═════ Selected passage
An Introduction to Long QT Syndrome

Kory A. Lane, MEd, NRP, CCEMT-P, NCEE, and Roger L. Layell, FP-C, CCP-C, CCEMT-P, NRP

Long QT syndrome (LQTS) is the most common of the potentially lethal inherited arrhythmias causing sudden cardiac death in the younger population. While it can be detected on ECG, mandatory screening is not routinely performed, allowing congenital long QT syndrome to remain undiscovered in many children.1

Pathophysiology of LQTS

LQTS is an inherited genetic disorder by which abnormal ion channels within the cellular structure of the myocardium produce electrical disruption within the myocardium’s conduction system.2 Ions like potassium, sodium, calcium, and chloride move back and forth, crossing over cell membranes via these ion channels. During the movement of these ion channels, depolarization and repolarization occur, thereby producing the electrical activity within the myocardium. The electrical change produces myocardial contractions. The ECG is our objective observation of this electrical activity within the myocardium.
══════════
═════ Entries provided
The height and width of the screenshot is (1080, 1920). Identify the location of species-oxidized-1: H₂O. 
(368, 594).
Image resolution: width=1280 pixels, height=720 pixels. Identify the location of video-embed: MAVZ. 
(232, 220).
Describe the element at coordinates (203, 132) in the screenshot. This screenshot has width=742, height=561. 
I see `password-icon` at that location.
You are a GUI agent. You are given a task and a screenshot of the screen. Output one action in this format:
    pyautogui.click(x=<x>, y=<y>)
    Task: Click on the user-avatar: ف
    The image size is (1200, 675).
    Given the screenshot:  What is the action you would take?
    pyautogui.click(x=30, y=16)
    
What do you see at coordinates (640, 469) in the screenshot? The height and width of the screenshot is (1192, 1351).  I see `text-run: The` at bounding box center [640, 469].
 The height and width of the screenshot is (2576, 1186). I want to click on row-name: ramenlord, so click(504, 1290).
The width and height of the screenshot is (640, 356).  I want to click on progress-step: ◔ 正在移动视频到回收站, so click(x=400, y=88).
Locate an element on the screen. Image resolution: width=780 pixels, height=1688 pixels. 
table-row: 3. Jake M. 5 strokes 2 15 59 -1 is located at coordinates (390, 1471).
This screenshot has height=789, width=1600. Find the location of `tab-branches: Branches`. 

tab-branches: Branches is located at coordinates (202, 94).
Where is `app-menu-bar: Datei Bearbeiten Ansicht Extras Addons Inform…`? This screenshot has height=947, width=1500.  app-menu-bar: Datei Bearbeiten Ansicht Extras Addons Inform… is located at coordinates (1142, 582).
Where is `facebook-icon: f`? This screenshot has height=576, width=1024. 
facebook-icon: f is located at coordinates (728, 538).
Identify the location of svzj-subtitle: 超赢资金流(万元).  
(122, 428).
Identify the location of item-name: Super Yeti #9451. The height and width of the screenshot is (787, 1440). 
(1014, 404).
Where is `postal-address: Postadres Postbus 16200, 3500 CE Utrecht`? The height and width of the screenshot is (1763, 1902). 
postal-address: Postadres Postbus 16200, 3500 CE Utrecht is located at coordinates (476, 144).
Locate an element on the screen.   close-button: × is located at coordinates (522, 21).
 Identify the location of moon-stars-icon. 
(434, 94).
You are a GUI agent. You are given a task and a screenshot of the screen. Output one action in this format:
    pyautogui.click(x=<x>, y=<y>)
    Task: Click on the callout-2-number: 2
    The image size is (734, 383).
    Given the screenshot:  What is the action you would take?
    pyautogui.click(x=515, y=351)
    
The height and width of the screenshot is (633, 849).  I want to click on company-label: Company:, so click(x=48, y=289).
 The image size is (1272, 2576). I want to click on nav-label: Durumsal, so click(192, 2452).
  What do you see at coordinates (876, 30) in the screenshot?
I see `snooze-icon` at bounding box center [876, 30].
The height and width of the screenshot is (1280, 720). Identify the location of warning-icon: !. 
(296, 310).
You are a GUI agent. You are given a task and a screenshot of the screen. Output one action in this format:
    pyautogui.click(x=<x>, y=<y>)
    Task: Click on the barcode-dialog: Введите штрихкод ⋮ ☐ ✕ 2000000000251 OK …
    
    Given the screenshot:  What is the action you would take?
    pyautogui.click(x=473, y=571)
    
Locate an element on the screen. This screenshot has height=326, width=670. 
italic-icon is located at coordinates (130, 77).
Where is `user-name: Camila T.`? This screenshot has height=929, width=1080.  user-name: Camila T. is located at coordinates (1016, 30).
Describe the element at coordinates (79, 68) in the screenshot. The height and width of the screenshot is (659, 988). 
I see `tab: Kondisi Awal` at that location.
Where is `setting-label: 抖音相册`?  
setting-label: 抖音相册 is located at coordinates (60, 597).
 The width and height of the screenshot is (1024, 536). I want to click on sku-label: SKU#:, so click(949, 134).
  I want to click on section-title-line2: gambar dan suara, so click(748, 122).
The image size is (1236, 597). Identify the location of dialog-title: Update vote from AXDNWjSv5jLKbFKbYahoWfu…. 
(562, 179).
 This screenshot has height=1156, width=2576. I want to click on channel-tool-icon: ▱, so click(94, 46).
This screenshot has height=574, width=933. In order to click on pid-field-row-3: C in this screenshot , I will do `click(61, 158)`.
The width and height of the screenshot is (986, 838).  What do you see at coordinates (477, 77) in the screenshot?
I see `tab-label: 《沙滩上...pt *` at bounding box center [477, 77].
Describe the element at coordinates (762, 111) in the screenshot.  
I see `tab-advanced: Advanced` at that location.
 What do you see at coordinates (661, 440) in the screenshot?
══════════
Write out the part of the long QT syndrome passage above that starts at "LQTS is an inherited" and ends at "this electrical activity within the myocardium.".

LQTS is an inherited genetic disorder by which abnormal ion channels within the cellular structure of the myocardium produce electrical disruption within the myocardium’s conduction system.2 Ions like potassium, sodium, calcium, and chloride move back and forth, crossing over cell membranes via these ion channels. During the movement of these ion channels, depolarization and repolarization occur, thereby producing the electrical activity within the myocardium. The electrical change produces myocardial contractions. The ECG is our objective observation of this electrical activity within the myocardium.